Para cualquier empresa es necesario recalcar especialmente la necesidad, o incluso la obligatoriedad, de conocer el nivel de cumplimiento legal de los proveedores en asuntos relacionados con Compliance, Privacidad y Ciberseguridad. Estos ámbitos son claves en procesos de apertura de mercados; desarrollo de nuevos productos y servicios; relaciones de partnership y colaboraciones estratégicas; o valor de los intangibles en la adquisición de compañías, entre otros.

Por que entre las normas y estándares que requieren aplicar una diligencia debida con terceros se encuentran el Código Penal, la ISO 19600, la ISO 37001, UNE 19601, Reglamento General Europeo de Protección de Datos, Ley Orgánica de Protección de Datos y Garantía de Derechos Digitales, El Esquema Nacional de Seguridad, la Directiva de Seguridad en las Redes de Comunicación, la normativa de Protección de Infraestructuras Críticas, la ISO 27001, etc., etc., etc… Y solo por mencionar algunos. Y ¿estamos seguros de qué podemos valorar todos los aspectos?

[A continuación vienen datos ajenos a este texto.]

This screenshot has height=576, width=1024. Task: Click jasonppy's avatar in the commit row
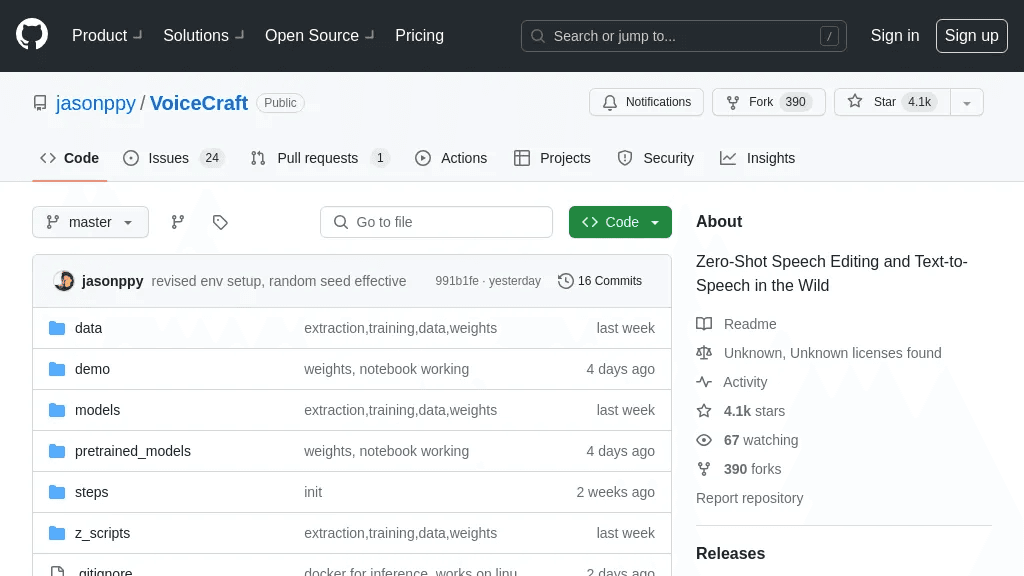pos(64,281)
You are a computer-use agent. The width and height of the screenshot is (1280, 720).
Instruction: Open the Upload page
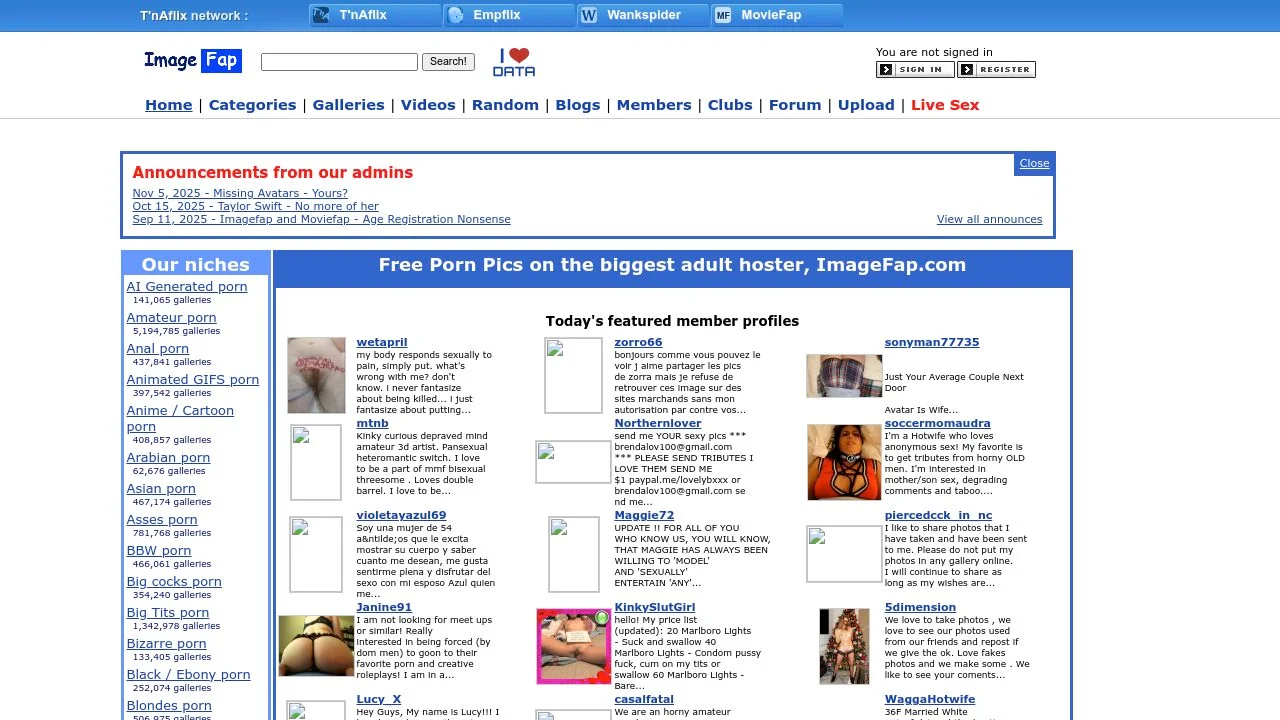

Para poder crear una cultura de compliance estandarizada en las empresas en Elix (Grupo Ecix) hemos desarrollado una herramienta El Third Party Compliance (eTPC) que permite evaluar el riesgo con terceros en estos tres ámbitos: legal, privacidad y ciberseguridad. Pero además cumple con las obligaciones de acreditación ya que garantiza la trazabilidad en blockchain por lo que sirve para definir responsabilidades. De una manera rápida, sencilla y poco intrusiva se puede evaluar a los proveedores para poder analizar el impacto de la capacidad de cumplimiento de este y el impacto para la empresa durante toda la relación. TPC muestra los puntos débiles para tomar decisiones informadas.

TPC permite crear el mismo proceso para todos ellos en igualdad de condiciones y bajo los mismos parámetros y, si fuera necesario, formarlos en la cultura del cumplimiento y mejorar sus ratios en aquellos aspectos donde la debilidad es mayor.

Porque cada vez se trabaja con un número mayor de proveedores, cada año la normativa que contempla distintos aspectos va en aumento y cada vez las brechas de datos son mayores. Y aunque pueda parecer que está todo bajo control, la experiencia demuestra que no es así.